Records from a data source:
Content starts

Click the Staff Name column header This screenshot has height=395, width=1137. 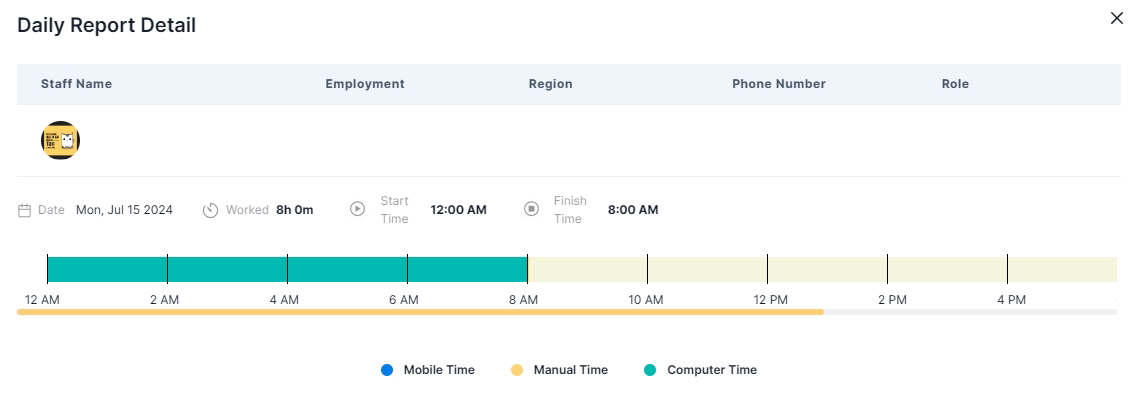(76, 84)
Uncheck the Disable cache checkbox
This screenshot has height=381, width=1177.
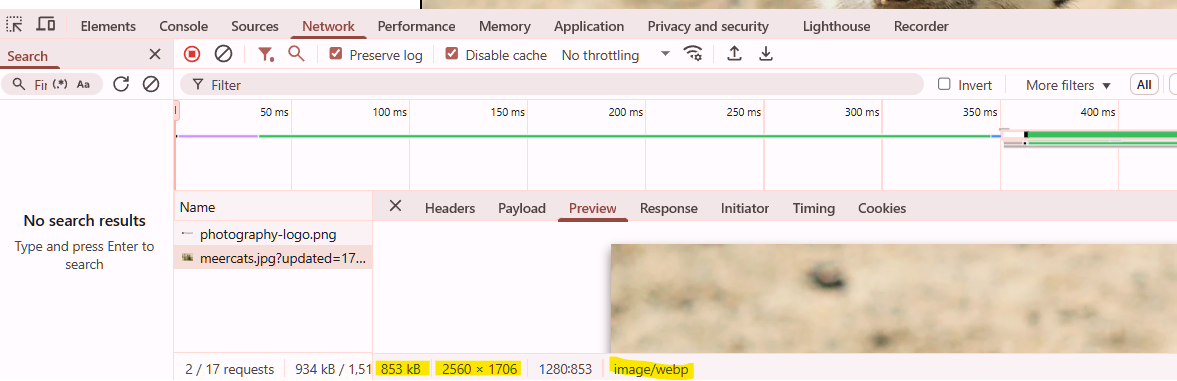click(x=452, y=54)
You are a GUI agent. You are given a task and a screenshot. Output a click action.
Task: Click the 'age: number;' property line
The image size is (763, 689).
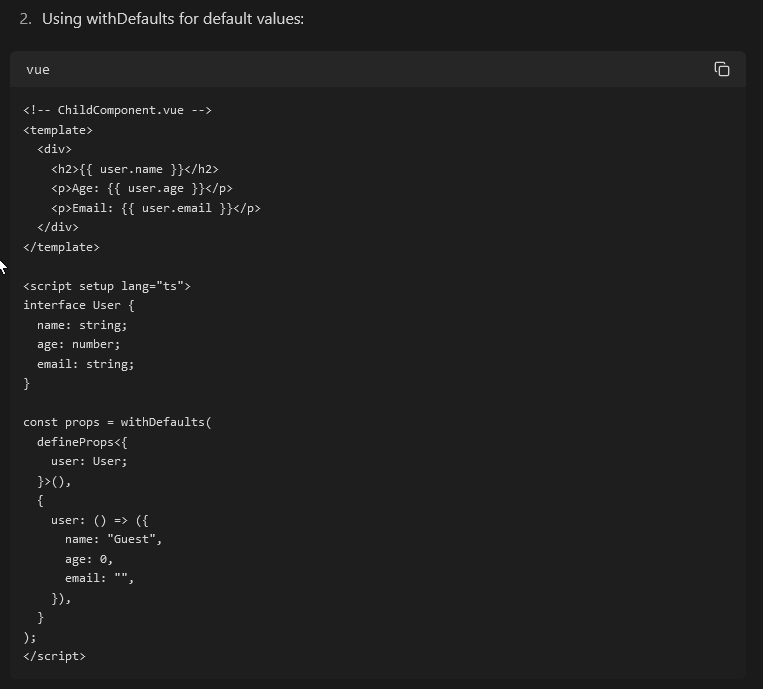pyautogui.click(x=78, y=344)
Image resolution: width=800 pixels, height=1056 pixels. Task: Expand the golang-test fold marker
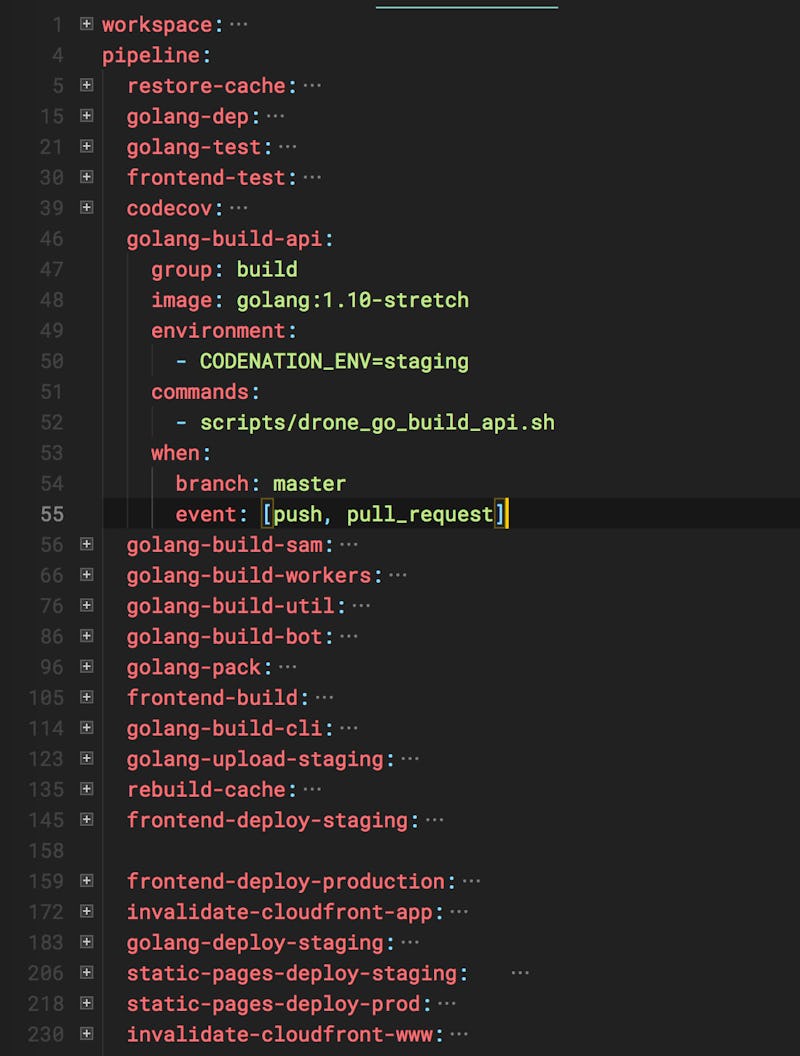(86, 147)
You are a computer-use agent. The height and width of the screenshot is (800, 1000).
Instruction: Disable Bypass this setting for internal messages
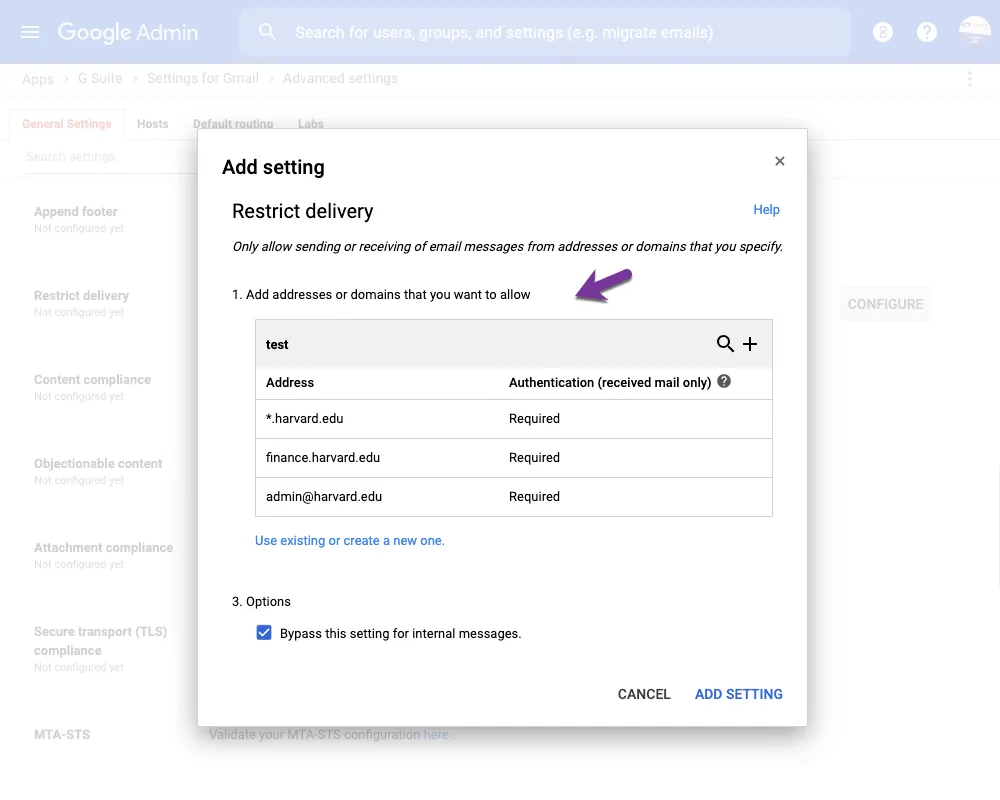click(x=264, y=632)

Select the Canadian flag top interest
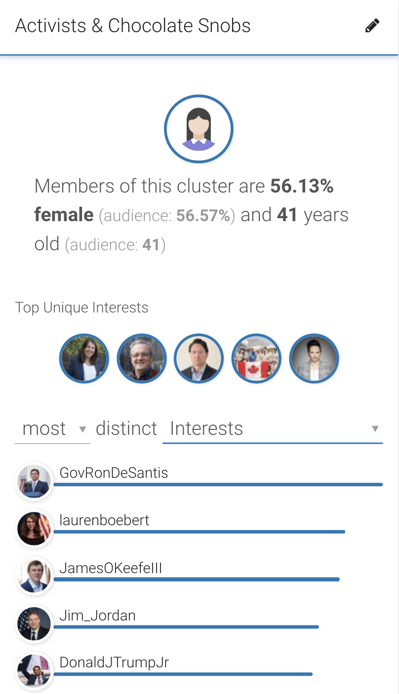point(256,358)

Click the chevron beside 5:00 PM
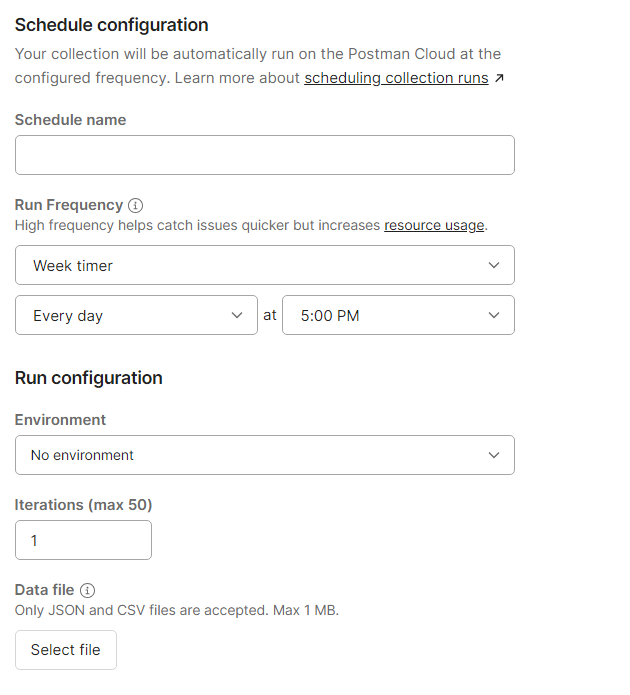click(494, 315)
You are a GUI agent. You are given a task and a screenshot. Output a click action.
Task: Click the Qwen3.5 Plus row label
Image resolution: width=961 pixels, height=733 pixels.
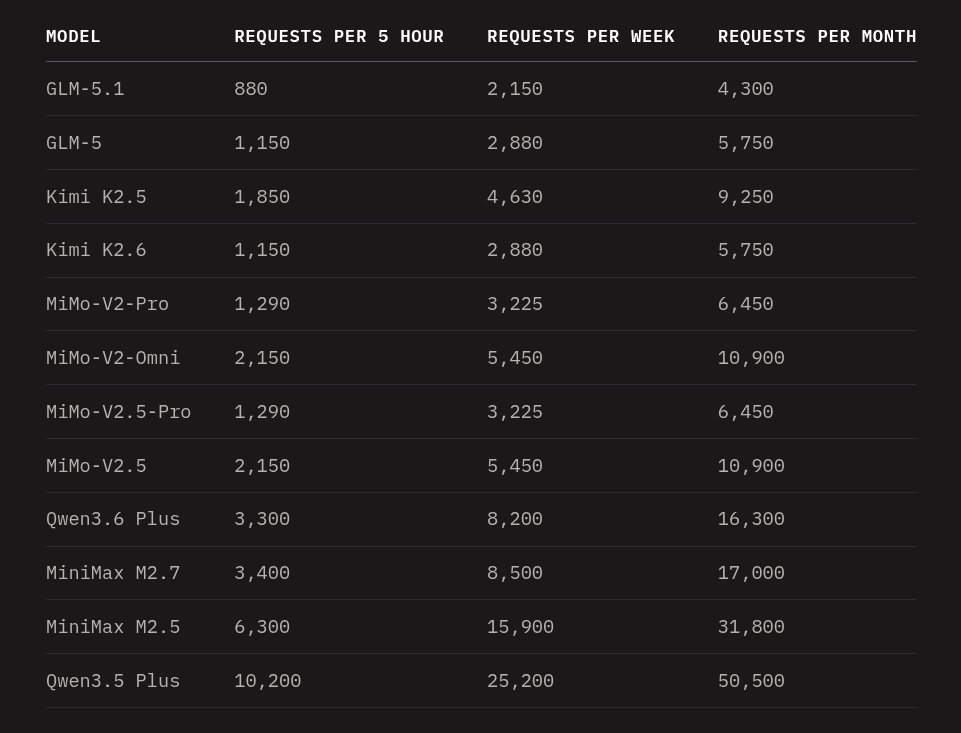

Content ends

▸ **WORK INSTRUCTION**
Skip the pictures. Return exactly the lines from the one containing "The image size is (763, 689)." through the end of the data above, both included, and nothing besides.

▸ **PROBLEM SOLUTION**
The image size is (763, 689).
pyautogui.click(x=78, y=344)
Image resolution: width=800 pixels, height=1056 pixels. Task: Expand the golang-test fold marker
(86, 147)
You are a computer-use agent. The height and width of the screenshot is (800, 1000).
Instruction: Disable Bypass this setting for internal messages
click(x=264, y=632)

Select the Canadian flag top interest
point(256,358)

Click the chevron beside 5:00 PM
click(494, 315)
You are a GUI agent. You are given a task and a screenshot. Output a click action.
Task: Click the Qwen3.5 Plus row label
Image resolution: width=961 pixels, height=733 pixels.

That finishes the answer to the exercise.